» **Selection**:

On Thu, Apr 16, 2020 at 05:45:31PM -0700, Justin Gottula wrote:
> On Thu, Apr 16, 2020 at 2:47 PM Minchan Kim <minchan@kernel.org> wrote:
> > I couldn't remember why I wanted to do continue even though we knew
> > the write was failure from the beginning.
> >
> > Couldn't we just bail out whenever we encounter the error?
> > Sergey, Justin, what do you think?
> >
> > IMO, it would be more consistent with other error handling.
> 
> As far as being consistent with the rest of the error handling in the
> loop, I think there's a reasonable distinction that can be drawn between
> some of the error cases and others. With some, breaking out immediately is
> obviously the correct action; but with others, it's not as clear-cut.
> 
> For the zram->wb_limit_enable && !zram->bd_wb_limit case, breaking out of
> the loop and immediately returning makes complete sense: once we've hit
> the writeback limit, there's nothing that could happen in future loop
> iterations that could cause us to somehow _not_ be at the limit anymore.
> So there's no reason to continue the loop.

» **What the exercise asks**:
Reproduce the whole zram writeback email above verbatim, keeping every line and quote marker as it appears.

» **Collected material**:
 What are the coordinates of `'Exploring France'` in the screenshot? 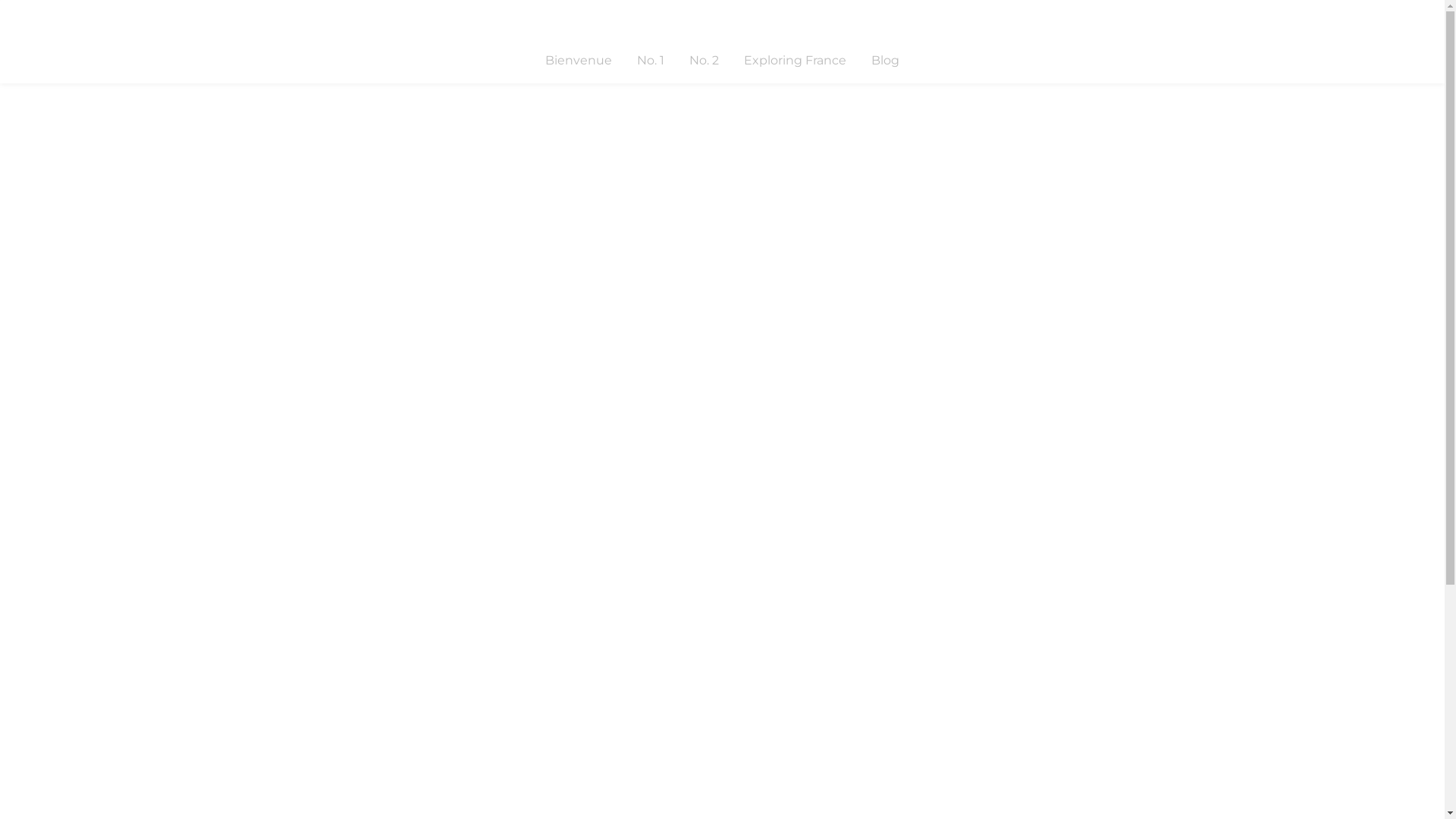 It's located at (794, 60).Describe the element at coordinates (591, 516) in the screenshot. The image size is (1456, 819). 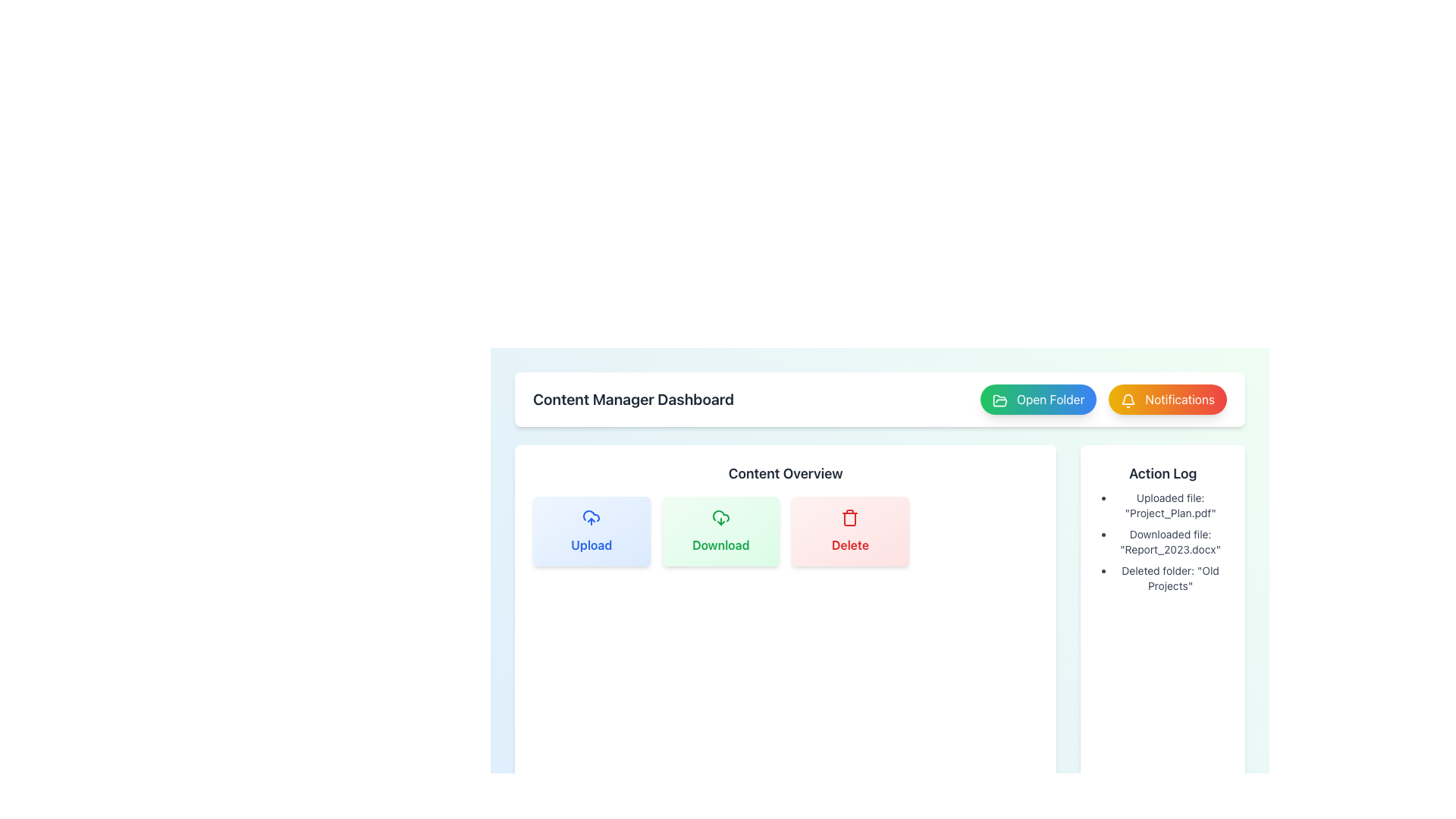
I see `the cloud-shaped icon with an upward arrow located within the blue 'Upload' button in the 'Content Overview' section` at that location.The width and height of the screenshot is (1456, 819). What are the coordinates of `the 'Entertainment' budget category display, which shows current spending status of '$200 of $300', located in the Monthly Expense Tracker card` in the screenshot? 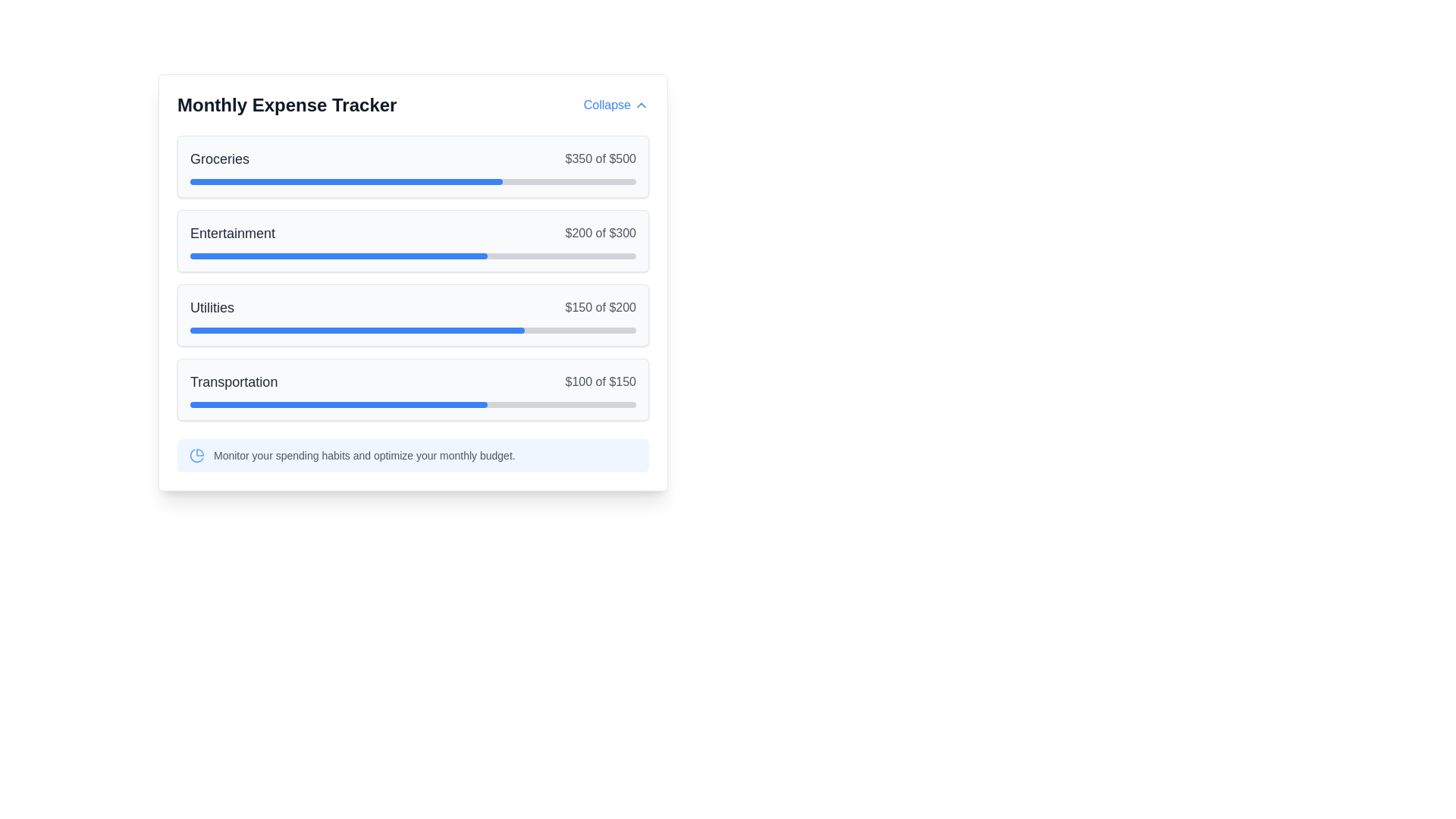 It's located at (413, 234).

» **Result for this task**:
On Thu, Apr 16, 2020 at 05:45:31PM -0700, Justin Gottula wrote:
> On Thu, Apr 16, 2020 at 2:47 PM Minchan Kim <minchan@kernel.org> wrote:
> > I couldn't remember why I wanted to do continue even though we knew
> > the write was failure from the beginning.
> >
> > Couldn't we just bail out whenever we encounter the error?
> > Sergey, Justin, what do you think?
> >
> > IMO, it would be more consistent with other error handling.
> 
> As far as being consistent with the rest of the error handling in the
> loop, I think there's a reasonable distinction that can be drawn between
> some of the error cases and others. With some, breaking out immediately is
> obviously the correct action; but with others, it's not as clear-cut.
> 
> For the zram->wb_limit_enable && !zram->bd_wb_limit case, breaking out of
> the loop and immediately returning makes complete sense: once we've hit
> the writeback limit, there's nothing that could happen in future loop
> iterations that could cause us to somehow _not_ be at the limit anymore.
> So there's no reason to continue the loop.